- [SOURCE DOCUMENT]
(begin)

The Gallery is impressive. Mansilla and Tuñón, a Madrid firm, designed it. They did the snazzy, polychrome contemporary-art museum in León, inspired by the giant rose window in León’s Gothic cathedral.

Interior of the gallery.

The façade of gray granite and the galleries are open and bright. They work as backdrops to the art on view rather than muscling them out of the way, I’m relieved to say. The exterior is discreet, too. It’s on a steep promontory where a Moorish citadel stood nearly a thousand years ago — before there was a Madrid — defending Muslim Toledo from Christian armies to the north during the Reconquista. So the Gallery, along with the palace next door and Madrid’s cathedral on the other side of it, occupies Madrid’s birthplace. The palace and the Gallery overlook what were once the royal forests, now gardens and distant views. In an engineering and architectural triumph, the Gallery doubles as a retaining wall. At about 500,000 square feet, it’s big.

(end)

- [COLLECTED DATA]
(begin)

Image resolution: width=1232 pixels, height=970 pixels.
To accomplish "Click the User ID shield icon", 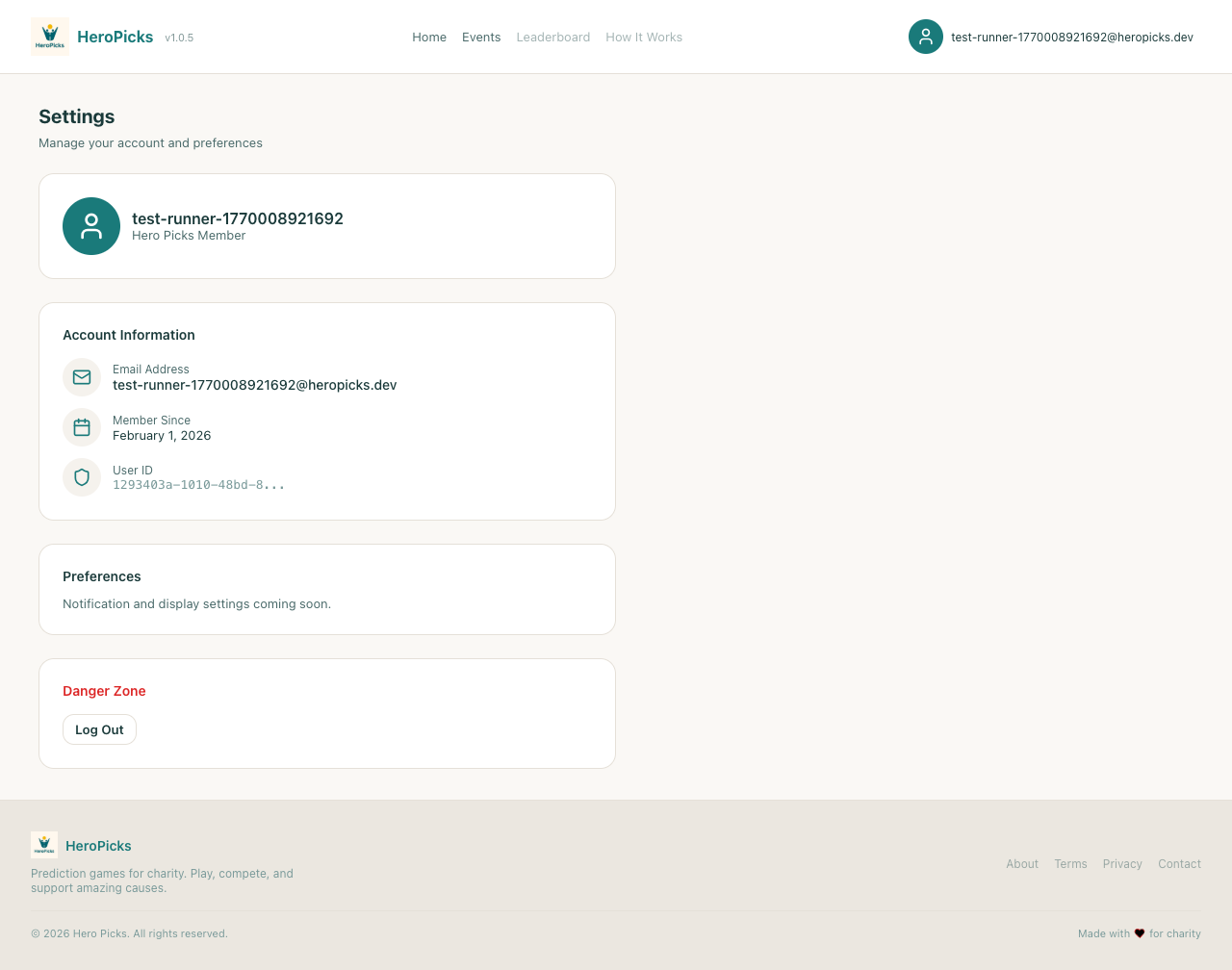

(end)

- [WRITTEN TASKS]
1. Which cities does the passage about the Gallery name?
2. Reproduce the stretch of the passage about the Gallery from "The Gallery is" through "León’s Gothic cathedral.".
The listing that precedes has no connection to the passage about the Gallery.

- [COMPLETED EXERCISE]
1. Madrid, León, Toledo

2.
The Gallery is impressive. Mansilla and Tuñón, a Madrid firm, designed it. They did the snazzy, polychrome contemporary-art museum in León, inspired by the giant rose window in León’s Gothic cathedral.